• What is being asked: Reproduce the part of the listing that opens with the line containing "Open Run and Debug view icon" and closes with the line containing "pyautogui.click(x=31, y=282)", both lines included and nothing else. Keep the requests unchanged, multiply every click coordinate in the answers by 1.75 with rounding to whole numbers (halves up), and omit the pictures.

• Data in this exercise:

======

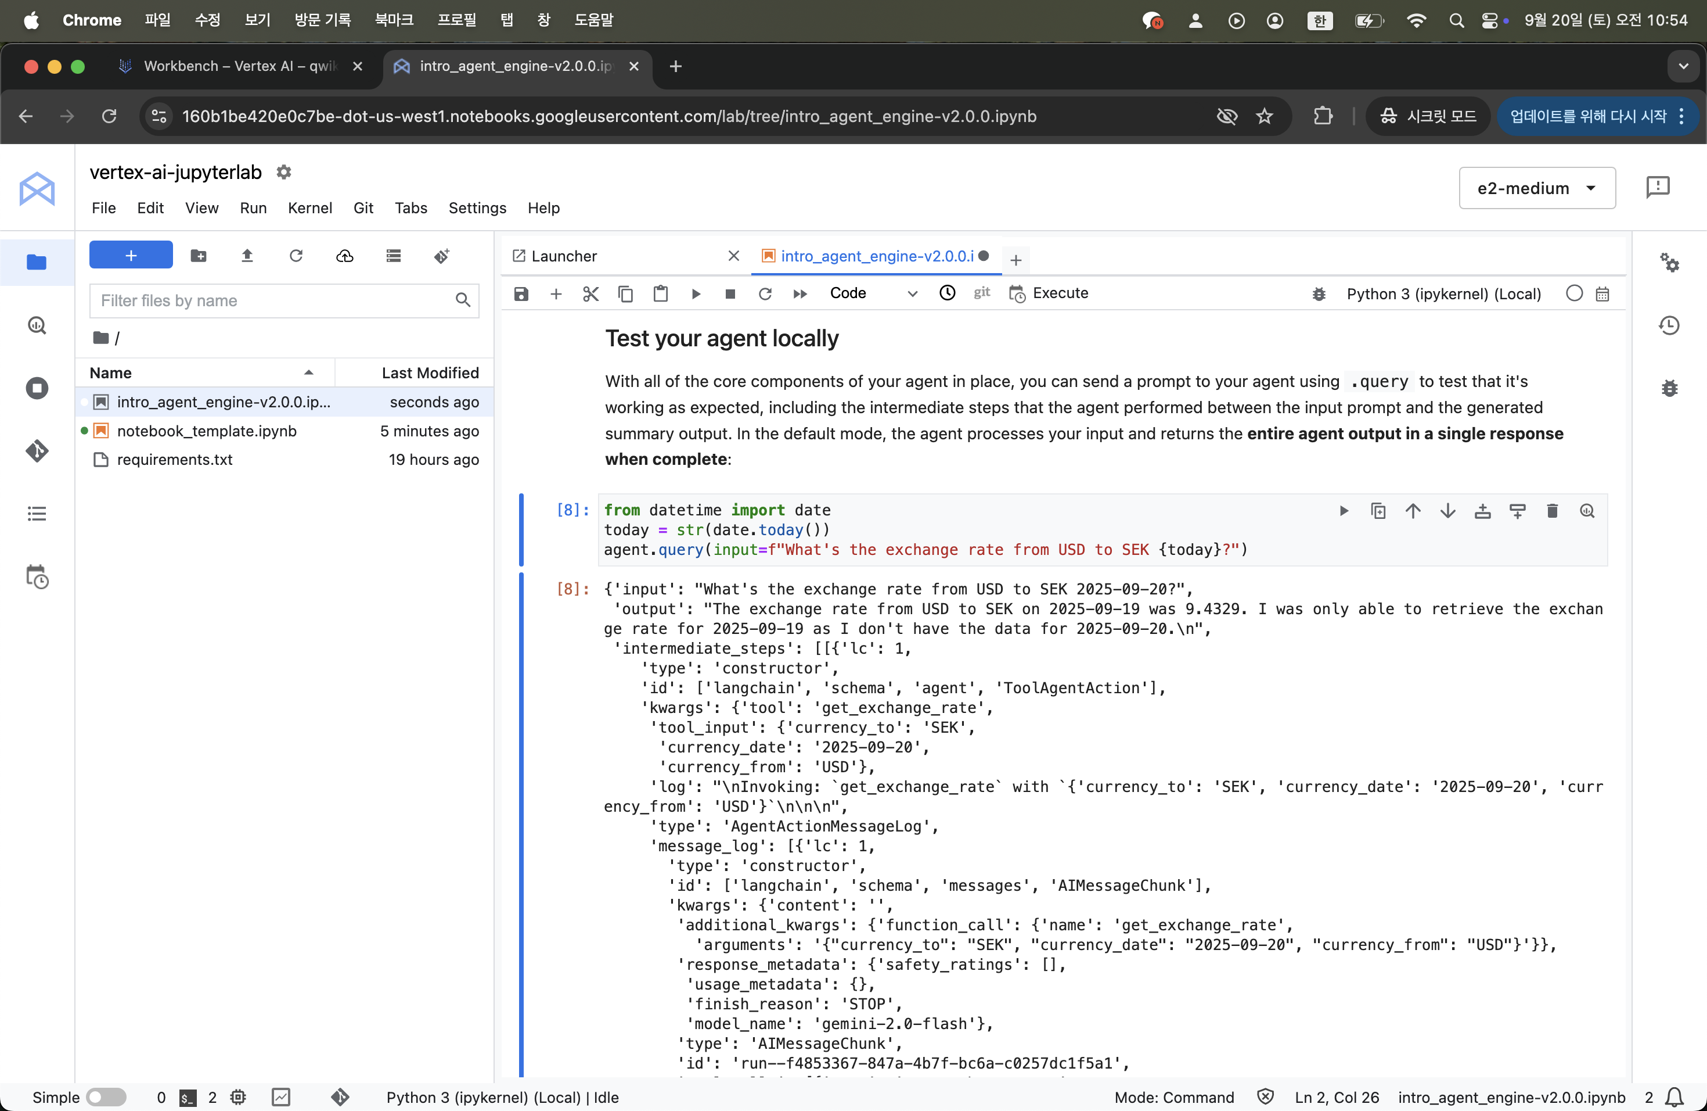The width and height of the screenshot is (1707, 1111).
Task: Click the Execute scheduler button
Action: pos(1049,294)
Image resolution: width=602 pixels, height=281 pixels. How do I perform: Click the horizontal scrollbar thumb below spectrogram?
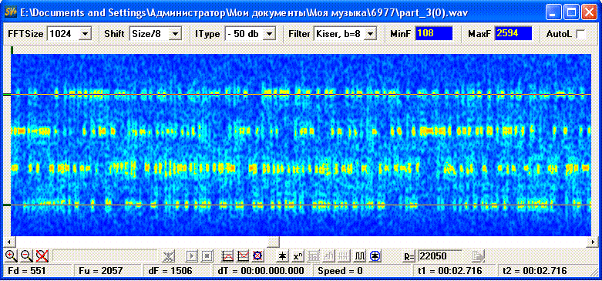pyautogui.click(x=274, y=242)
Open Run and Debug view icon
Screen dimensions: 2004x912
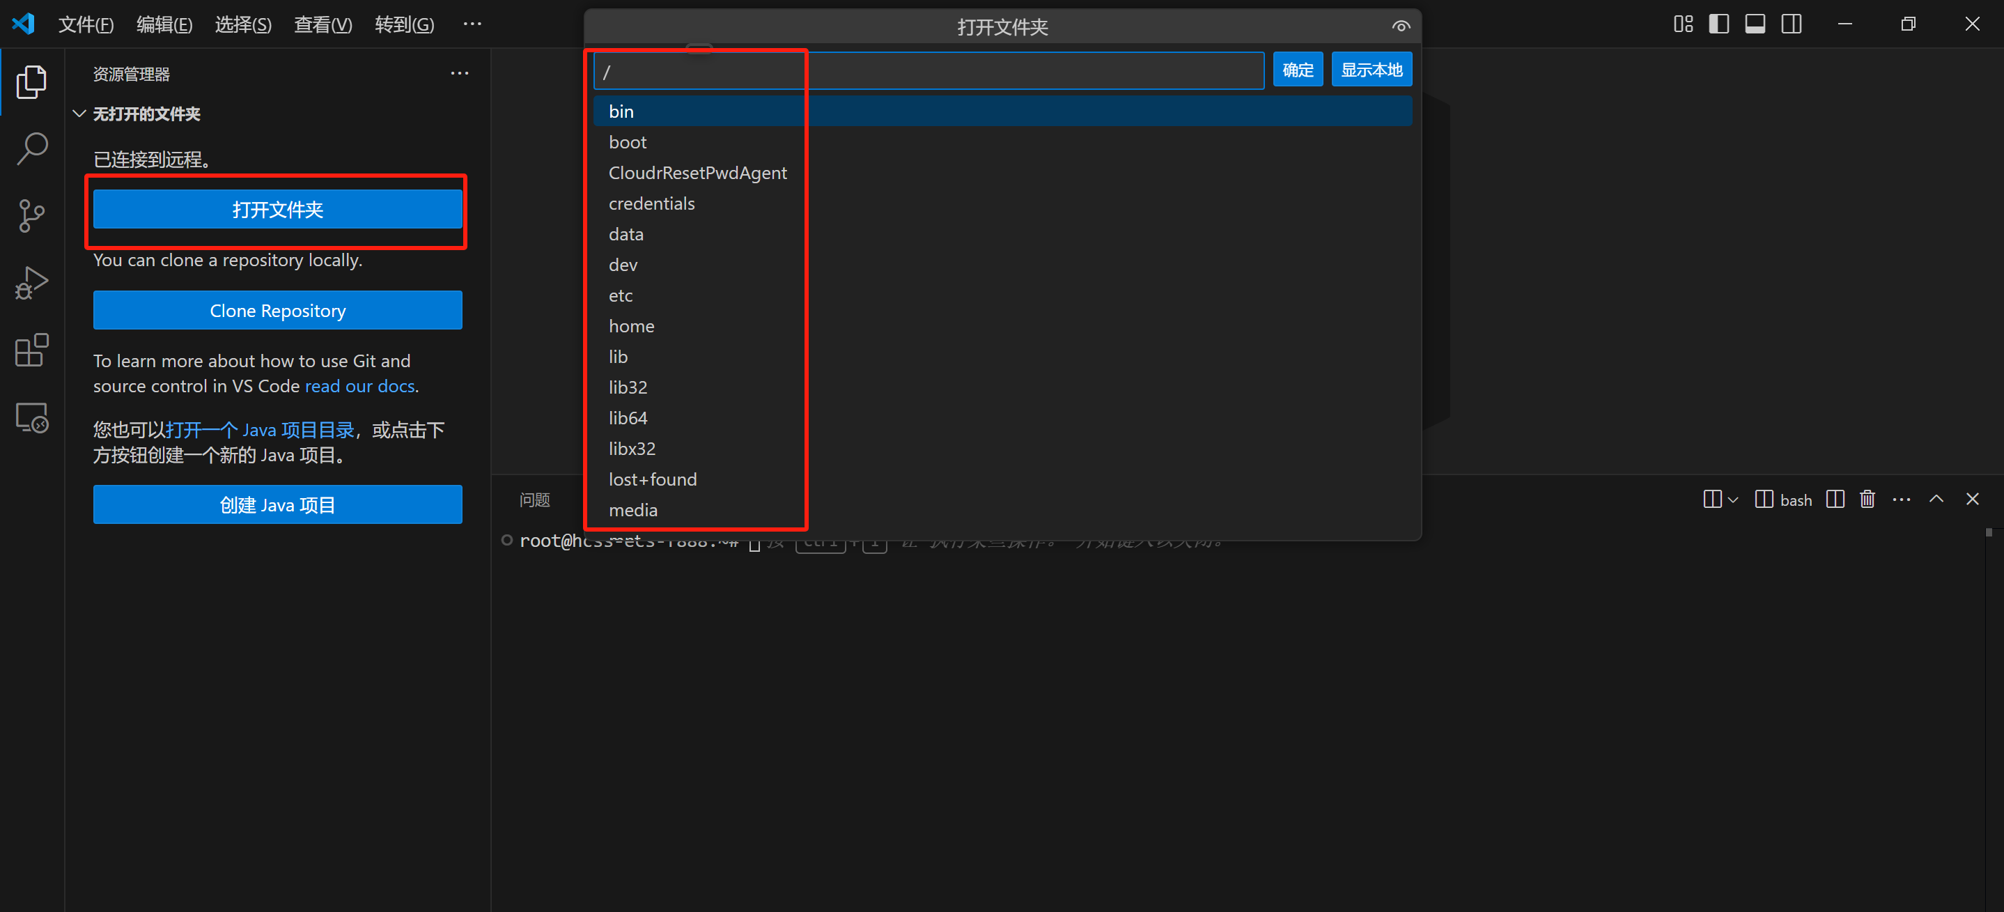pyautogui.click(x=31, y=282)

======

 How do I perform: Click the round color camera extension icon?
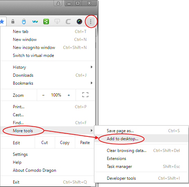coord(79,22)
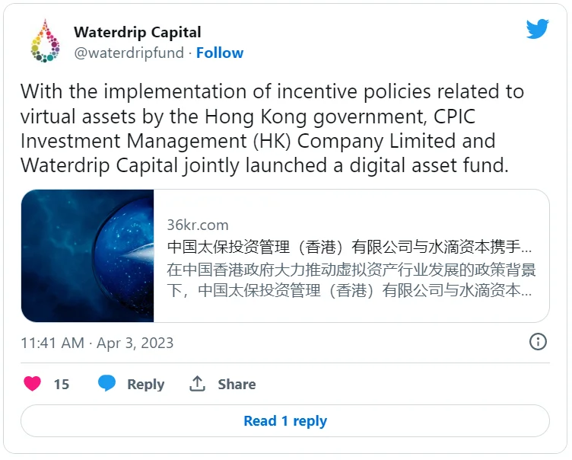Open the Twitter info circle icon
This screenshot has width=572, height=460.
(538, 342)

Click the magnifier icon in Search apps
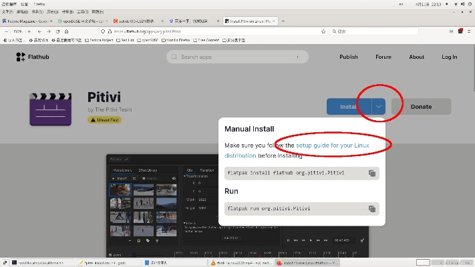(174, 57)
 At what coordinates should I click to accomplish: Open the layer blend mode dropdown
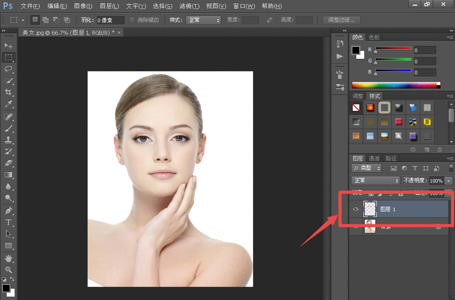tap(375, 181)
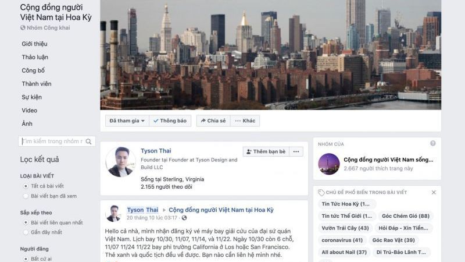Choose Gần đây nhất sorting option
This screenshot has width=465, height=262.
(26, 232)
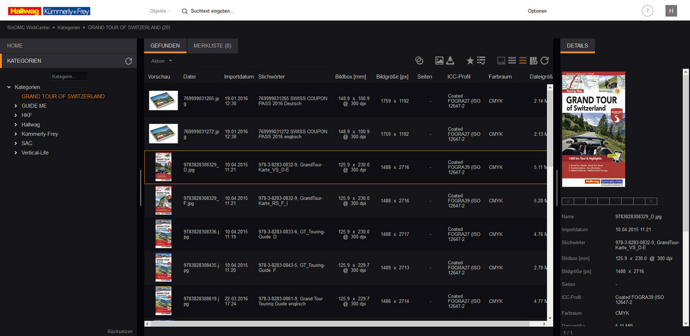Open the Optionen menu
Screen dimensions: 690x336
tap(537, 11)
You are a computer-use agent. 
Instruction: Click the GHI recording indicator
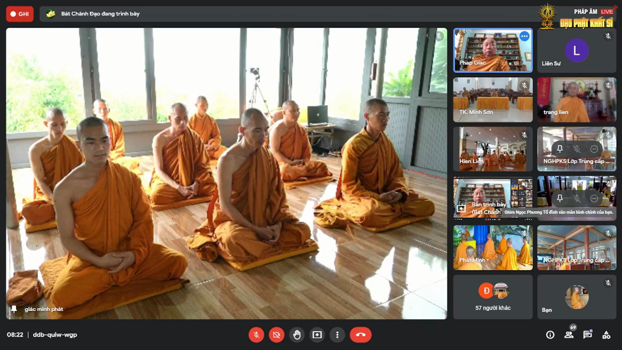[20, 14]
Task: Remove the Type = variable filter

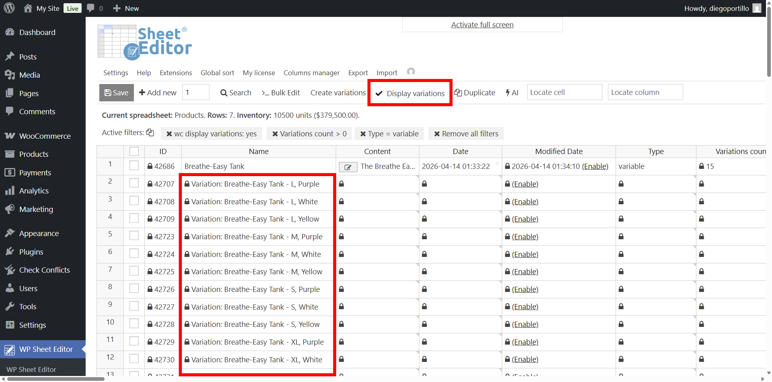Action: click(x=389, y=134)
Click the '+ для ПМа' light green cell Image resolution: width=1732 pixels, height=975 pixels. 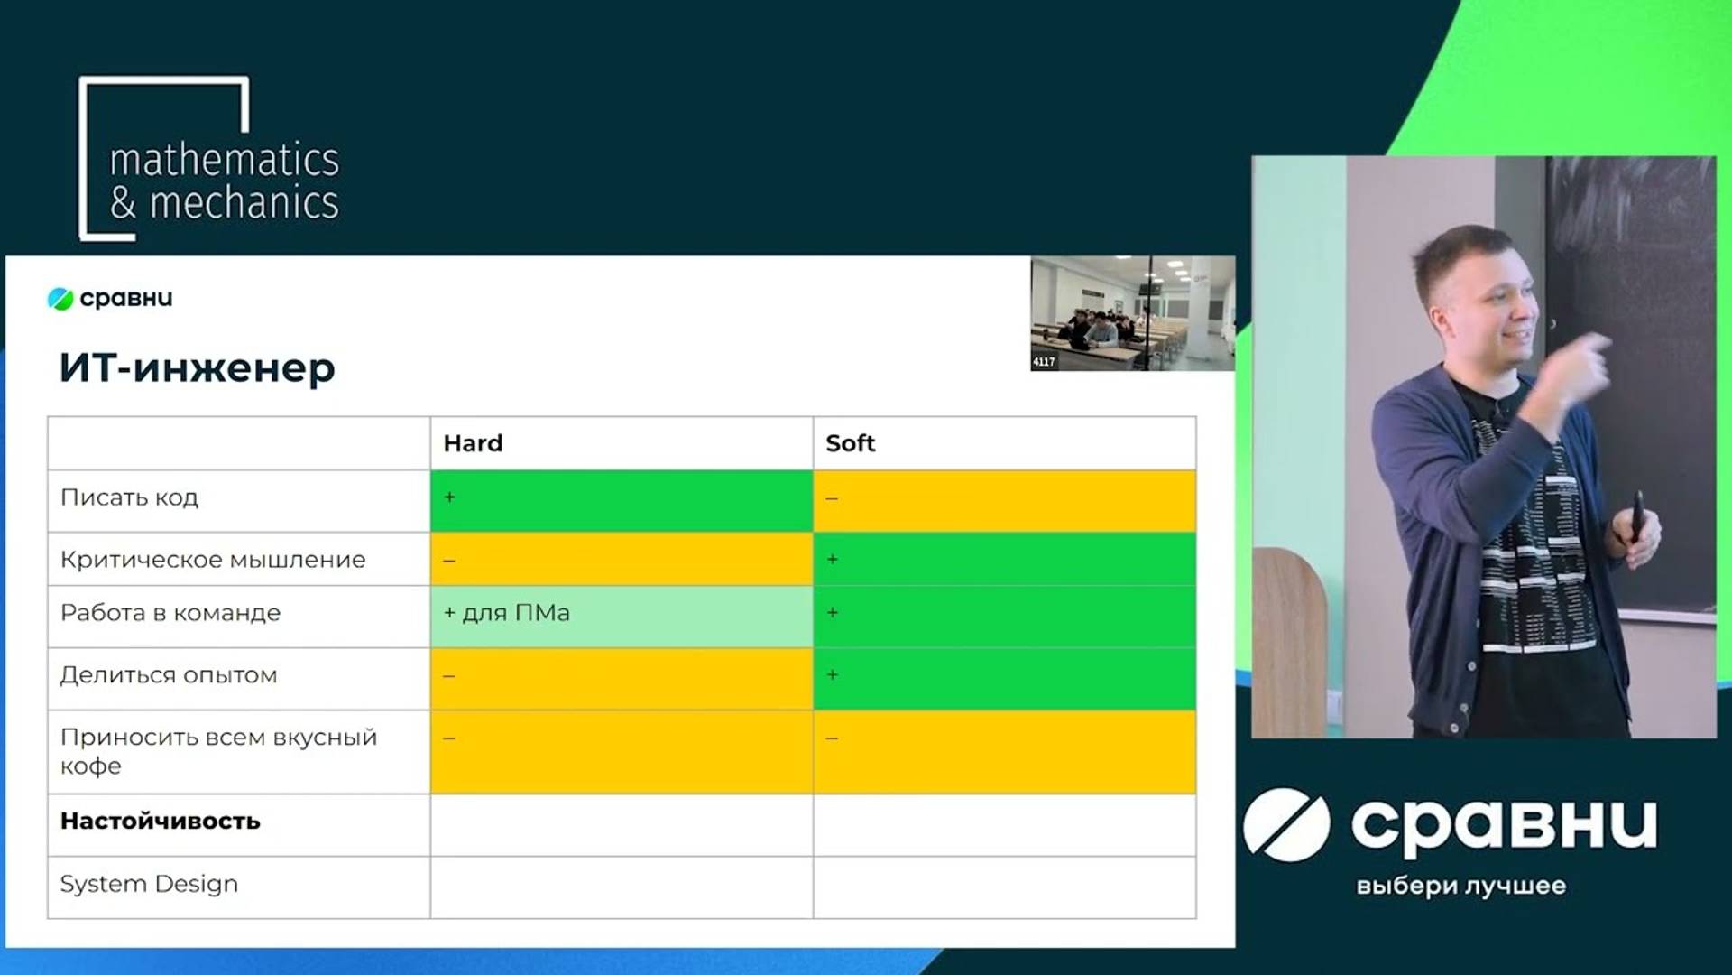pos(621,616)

======

• Task output:
Open Run and Debug view icon
Screen dimensions: 2004x912
pyautogui.click(x=54, y=494)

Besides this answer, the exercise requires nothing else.